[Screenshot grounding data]
⟨

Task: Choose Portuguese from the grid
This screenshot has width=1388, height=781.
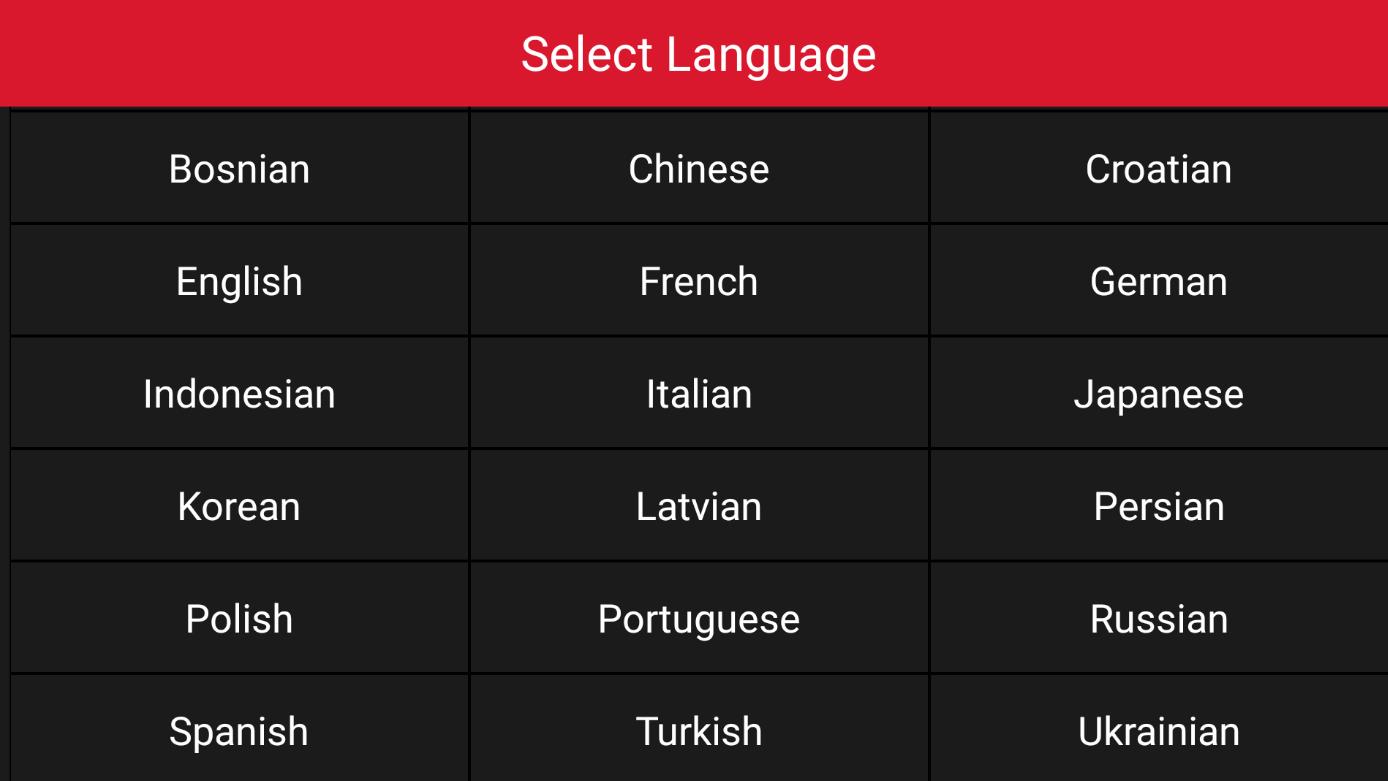Action: (699, 619)
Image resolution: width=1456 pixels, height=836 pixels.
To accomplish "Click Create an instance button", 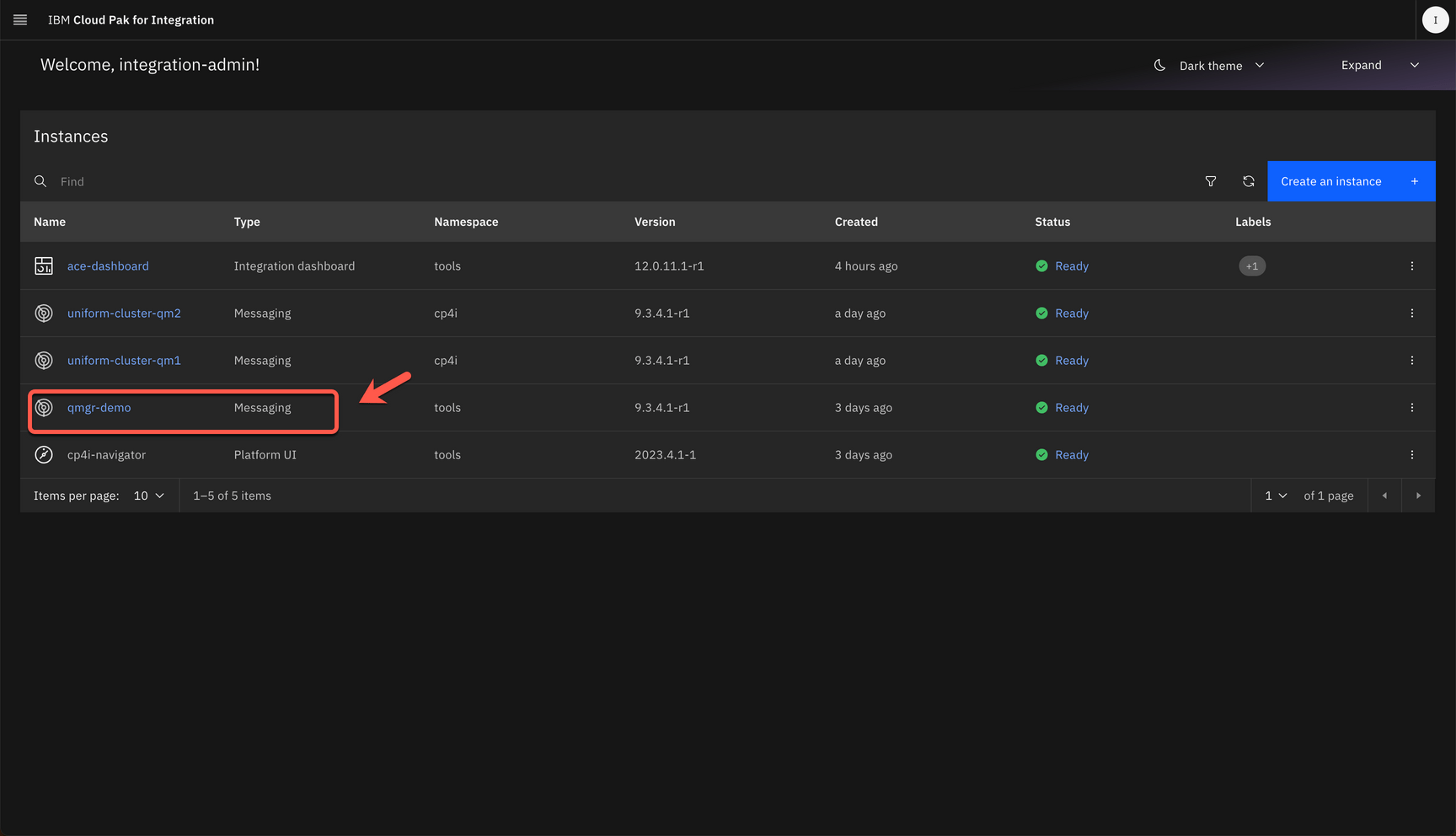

⟩

EXERCISE REQUIREMENTS: Above are the records; set down exactly the lines from the line containing "Image resolution: width=1456" through their last line, leaving every picture out.

ANSWER:
Image resolution: width=1456 pixels, height=836 pixels.
To accomplish "Click Create an instance button", 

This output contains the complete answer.